It’s one of the worst moments that can happen to you while working – getting laid off and losing your job. And guess what? The job market and economy is still weak and millions of Americans don’t have a stable job. Even big companies, like Wells Fargo, are announcing layoffs. In fact, I was just talking to a friend last week whose whole company shut down and she lost her job. Things like this can happen…and they do happen.
If you think you’re going to be laid off (or even if you have a stable job), there are a few things that you should do financially to be prepared. Here’s how you can prepare your investment portfolio for possibly losing your job.
Understand What You Have
The first thing you need to do is understand what benefits you have from your employer. On a basic level, this means understanding any severance package that you may receive. However, if you really want to be prepared, you should spend your next Friday afternoon wading through your company’s HR website and see all of the different perks they offer. You’d be surprised to learn that many companies offer a wide variety of benefits to their employees, and may companies will agree to continue these benefits for a time after you’re laid off.
Some examples of benefits that you could benefit from when you lose your job include:
- Financial Planning Advice – Use this to discuss your best options for your current financial situation, especially if you don’t have income coming in
- Legal Advice – Use this if you need to setup any estate instruments, like a will, trust, power of attorney, etc.

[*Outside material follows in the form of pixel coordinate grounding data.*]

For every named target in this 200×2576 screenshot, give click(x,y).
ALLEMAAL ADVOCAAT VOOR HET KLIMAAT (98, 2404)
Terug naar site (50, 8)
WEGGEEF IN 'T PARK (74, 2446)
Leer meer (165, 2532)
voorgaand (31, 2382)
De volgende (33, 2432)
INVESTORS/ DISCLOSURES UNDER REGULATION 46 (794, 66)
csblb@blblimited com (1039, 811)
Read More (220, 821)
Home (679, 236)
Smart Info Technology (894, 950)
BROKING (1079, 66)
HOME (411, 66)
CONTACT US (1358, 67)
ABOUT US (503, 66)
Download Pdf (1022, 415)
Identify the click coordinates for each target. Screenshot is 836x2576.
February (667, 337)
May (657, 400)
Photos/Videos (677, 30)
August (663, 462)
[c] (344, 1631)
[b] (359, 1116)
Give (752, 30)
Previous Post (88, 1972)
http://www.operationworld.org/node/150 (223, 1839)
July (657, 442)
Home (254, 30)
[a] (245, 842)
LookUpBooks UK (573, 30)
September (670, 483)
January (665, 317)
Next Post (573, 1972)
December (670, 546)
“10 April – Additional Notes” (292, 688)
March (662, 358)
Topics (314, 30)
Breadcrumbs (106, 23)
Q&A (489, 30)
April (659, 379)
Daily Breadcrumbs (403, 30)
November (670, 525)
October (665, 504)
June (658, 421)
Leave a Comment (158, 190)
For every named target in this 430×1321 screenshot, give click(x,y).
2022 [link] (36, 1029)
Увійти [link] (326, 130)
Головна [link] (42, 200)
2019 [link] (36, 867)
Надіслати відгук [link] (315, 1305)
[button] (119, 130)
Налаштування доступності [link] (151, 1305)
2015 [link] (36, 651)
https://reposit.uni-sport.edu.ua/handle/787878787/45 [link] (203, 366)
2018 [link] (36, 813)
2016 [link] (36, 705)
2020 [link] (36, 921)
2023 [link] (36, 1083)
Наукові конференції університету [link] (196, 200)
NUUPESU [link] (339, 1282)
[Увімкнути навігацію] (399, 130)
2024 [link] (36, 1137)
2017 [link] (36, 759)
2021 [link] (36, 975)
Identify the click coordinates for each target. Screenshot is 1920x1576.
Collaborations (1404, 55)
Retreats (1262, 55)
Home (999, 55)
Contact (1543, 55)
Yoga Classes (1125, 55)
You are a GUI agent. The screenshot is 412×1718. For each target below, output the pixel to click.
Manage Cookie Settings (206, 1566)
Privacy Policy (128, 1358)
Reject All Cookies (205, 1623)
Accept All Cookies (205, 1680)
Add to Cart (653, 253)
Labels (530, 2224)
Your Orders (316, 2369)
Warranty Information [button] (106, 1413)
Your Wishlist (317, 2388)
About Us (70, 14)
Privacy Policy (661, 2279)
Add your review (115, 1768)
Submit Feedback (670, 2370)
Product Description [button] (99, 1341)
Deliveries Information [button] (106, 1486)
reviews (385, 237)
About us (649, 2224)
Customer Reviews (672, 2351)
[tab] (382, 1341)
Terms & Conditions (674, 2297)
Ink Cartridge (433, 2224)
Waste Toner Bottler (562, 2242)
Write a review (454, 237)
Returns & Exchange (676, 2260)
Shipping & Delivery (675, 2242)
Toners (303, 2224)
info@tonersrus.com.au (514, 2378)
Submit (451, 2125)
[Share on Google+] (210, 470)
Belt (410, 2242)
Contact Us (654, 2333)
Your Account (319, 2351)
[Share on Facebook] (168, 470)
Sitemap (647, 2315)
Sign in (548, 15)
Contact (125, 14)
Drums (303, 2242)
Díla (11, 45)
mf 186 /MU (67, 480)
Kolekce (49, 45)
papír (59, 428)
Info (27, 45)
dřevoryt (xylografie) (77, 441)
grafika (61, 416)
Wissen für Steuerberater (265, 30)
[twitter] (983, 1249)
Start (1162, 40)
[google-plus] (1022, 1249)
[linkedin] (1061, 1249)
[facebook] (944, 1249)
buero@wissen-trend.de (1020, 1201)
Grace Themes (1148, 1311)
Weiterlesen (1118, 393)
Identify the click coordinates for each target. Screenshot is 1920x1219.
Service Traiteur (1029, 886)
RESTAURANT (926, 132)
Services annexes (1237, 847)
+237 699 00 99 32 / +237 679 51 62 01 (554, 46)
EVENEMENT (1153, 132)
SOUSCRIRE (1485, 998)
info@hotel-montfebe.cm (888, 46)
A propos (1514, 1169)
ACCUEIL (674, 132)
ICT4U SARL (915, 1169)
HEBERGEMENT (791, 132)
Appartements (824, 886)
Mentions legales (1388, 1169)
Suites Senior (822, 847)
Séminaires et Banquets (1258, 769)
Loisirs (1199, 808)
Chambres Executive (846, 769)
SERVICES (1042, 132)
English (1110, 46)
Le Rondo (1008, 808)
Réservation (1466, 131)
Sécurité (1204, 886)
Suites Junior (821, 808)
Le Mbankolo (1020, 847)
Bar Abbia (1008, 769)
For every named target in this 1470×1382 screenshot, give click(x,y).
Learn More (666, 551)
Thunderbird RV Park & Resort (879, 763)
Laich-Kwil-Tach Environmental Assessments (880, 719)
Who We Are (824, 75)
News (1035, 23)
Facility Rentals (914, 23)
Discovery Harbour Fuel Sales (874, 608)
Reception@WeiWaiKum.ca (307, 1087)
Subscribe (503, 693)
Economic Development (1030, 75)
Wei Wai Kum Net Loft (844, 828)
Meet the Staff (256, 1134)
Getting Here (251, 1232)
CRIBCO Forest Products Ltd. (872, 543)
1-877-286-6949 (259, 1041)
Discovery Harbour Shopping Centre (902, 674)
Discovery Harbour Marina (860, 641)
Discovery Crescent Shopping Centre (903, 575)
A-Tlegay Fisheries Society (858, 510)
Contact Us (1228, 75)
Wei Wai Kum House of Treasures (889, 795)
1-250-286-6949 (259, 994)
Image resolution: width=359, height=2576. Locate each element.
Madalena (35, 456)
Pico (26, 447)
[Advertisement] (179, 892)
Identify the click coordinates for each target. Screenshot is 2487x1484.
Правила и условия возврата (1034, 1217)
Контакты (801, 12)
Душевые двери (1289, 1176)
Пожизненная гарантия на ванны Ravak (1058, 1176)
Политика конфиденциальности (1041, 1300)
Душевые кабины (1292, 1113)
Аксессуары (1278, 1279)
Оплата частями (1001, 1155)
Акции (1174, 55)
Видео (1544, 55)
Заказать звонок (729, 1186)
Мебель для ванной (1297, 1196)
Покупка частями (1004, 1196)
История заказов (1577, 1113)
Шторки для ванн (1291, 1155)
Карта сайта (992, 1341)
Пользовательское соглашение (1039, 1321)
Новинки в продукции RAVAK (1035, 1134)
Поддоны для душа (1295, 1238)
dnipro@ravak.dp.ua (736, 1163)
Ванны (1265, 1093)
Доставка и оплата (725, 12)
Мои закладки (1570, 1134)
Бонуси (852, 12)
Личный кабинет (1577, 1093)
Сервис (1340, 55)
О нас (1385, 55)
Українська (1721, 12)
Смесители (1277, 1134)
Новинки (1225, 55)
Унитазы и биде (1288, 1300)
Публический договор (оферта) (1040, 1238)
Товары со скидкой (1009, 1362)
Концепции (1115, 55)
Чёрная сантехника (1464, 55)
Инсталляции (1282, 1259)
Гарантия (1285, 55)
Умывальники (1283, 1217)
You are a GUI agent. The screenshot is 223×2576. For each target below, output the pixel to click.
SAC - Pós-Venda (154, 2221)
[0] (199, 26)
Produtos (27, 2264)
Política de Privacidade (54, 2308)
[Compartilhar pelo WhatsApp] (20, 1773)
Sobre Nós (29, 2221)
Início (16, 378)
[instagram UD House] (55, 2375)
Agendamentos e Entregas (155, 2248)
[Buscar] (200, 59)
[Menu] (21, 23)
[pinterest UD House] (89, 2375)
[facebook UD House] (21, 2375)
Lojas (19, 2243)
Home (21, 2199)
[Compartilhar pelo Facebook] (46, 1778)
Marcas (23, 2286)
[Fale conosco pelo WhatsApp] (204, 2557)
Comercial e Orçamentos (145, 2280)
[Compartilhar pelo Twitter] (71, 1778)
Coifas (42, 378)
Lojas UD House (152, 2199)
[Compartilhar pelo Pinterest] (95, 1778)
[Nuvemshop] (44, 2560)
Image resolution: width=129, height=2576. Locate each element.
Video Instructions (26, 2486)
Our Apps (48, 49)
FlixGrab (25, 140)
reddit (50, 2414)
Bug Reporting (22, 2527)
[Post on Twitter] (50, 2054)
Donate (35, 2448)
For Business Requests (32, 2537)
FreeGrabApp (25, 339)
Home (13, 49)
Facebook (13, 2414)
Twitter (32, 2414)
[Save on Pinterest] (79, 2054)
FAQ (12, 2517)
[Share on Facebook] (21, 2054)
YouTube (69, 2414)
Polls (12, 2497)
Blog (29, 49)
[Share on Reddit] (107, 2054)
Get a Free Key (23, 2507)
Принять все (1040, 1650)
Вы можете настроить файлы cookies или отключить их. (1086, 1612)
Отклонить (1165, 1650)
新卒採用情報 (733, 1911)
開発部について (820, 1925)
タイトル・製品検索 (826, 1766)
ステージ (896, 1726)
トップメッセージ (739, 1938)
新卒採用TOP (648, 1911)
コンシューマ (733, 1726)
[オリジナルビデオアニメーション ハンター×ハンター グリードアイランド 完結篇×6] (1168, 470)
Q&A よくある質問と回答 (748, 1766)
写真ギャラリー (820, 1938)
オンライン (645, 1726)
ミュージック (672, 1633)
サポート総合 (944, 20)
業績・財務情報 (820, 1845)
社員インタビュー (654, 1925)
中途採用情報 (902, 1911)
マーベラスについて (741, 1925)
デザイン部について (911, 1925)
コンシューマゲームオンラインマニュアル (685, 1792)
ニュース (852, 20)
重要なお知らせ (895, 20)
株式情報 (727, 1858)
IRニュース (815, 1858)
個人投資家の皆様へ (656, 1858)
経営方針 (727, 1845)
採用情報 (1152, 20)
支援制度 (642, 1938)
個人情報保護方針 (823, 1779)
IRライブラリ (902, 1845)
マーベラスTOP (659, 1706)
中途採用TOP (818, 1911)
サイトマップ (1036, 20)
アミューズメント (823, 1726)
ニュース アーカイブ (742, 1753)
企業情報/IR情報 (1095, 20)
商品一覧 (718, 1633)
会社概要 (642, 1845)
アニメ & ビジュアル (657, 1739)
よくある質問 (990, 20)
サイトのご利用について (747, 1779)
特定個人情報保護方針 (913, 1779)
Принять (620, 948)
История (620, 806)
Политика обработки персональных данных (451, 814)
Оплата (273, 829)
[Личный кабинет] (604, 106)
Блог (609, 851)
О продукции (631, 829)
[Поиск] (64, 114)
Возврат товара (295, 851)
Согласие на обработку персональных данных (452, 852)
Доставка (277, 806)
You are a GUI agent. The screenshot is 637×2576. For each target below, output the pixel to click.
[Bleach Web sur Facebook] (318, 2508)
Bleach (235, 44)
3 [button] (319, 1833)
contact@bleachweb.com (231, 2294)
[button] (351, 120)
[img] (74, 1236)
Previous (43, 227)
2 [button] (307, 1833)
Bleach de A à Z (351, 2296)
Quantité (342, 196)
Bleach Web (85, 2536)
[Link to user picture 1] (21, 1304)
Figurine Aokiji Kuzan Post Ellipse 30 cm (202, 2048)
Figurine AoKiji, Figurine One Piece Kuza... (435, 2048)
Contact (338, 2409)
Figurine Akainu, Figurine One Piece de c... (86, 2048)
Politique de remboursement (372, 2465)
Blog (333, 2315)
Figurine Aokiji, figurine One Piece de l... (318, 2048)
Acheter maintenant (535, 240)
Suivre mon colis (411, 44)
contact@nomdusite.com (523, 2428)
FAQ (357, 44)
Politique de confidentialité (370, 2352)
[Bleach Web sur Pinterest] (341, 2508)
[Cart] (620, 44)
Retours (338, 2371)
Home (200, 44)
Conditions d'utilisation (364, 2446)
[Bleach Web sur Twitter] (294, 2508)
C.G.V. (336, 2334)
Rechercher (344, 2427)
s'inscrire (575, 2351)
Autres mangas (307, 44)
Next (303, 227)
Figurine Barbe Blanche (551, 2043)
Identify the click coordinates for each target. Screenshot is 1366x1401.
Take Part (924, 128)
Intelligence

Finally, make sure that you check if you have a pension as well. Many times, this can get lost in the fray, and you may not even know you have money sitting in an account for you. If you do have a pension, make sure that you know whether you can take a lump sum, or if the company requires you take a defined annuity in retirement.
Decide Your Retirement Plan Options
If you have a retirement plan at your employer, you need to decide your retirement plan options. This is important for a 401k or 403b that you may have. In general, you have four options:
- Keep It Where It Is: Like Harry discussed several weeks ago, you can simply keep your 401k at your old employer. This is the simplest option, and it requires nothing on your part. If you don’t elect to do anything, and you meet the minimum account balance required by your old employer, your 401k will simply remain. It will perform with the same funds that you invested in originally – but it won’t get any more contributions to it, and you can’t contribute any more to it.
- Transfer To Your New Employer’s 401k: When you get a new job, you can typically transfer your old 401k into your employer’s new 401k. This can be a good option if you like the simplicity of not having a lot of accounts. Also, if your new employer has a good 401k plan, this can be a great solution for you.
- Rollover to an IRA: This is main option that many financial planners recommend. This is where you roll your 401k over into an IRA. This is a great option because it allows for a lot of choices in investments – much more than you would receive in a typical 401k account. Plus, by having more control, you can typically get better fees that sticking with a traditional 401k account. I’m a fan of TD Ameritrade for opening an IRA, because they have no account fees and $0 commissions for stocks and ETFs.
- Cash Out: Finally, you could simply cash out your 401k or 403b. This is a terrible option, but some companies automatically cash out your 401k if it is below a certain minimum amount, usually $5,000. Then, it’s on you, to roll over the account. If you deposit the funds into your checking account and don’t complete the roll over, you’ll be subject to taxation and penalties on the amount you cash out. Don’t do this!
If you have a pension that offers a lump sum, you can also follow these guidelines. You can typically elect to take the pension as an annuity, your can roll over the pension funds to a rollover IRA, or you can cash out. Once again, the Rollover IRA is typically the best choice.
Make Sure You Have Assets You Can Touch
Finally, when looking at your portfolio, you need to make sure that you have assets that you can touch should you need to. Most experts recommend at least a 6 month emergency fund, but what if you are unemployed for longer? You may want to use your investments to support you. If you have all your assets in retirement accounts, you’ll be subject to penalties and extra taxes if you withdraw the funds. This just makes it not worth it! Second, if you have to declare bankruptcy due to your financial situation, retirement accounts cannot be touched by creditors. So, it’s to your advantage to NOT withdraw from your retirement accounts.
Here’s what you should do:
- Emergency Fund First – As I mentioned above, you should be using your emergency fund first. This should be cash saved in a checking or savings account that you can easily access and pay nothing to touch. Try to keep at least 6 months of expenses on hand in one of these accounts.
- Brokerage Accounts – If you want to invest, but not tie up your money for retirement, you should invest a little in traditional brokerage accounts. This money is always available to you, but you will pay more taxes on your investment gains in the account. The benefit is that you can access this money easier – for an emergency like losing your job, or even for something like buying your first home.
- Don’t Touch Your Retirement Accounts – I can’t stress this enough. Just don’t do it. Your money is protected from bankruptcy. Your money is sheltered from taxes. Just leave your money there. It’s not worth taking it out to pay a few bills in the long run. If you need to, here’s how to access money in retirement accounts without taxes and penalties.
What other steps can you take to prepare your investment portfolio for retirement?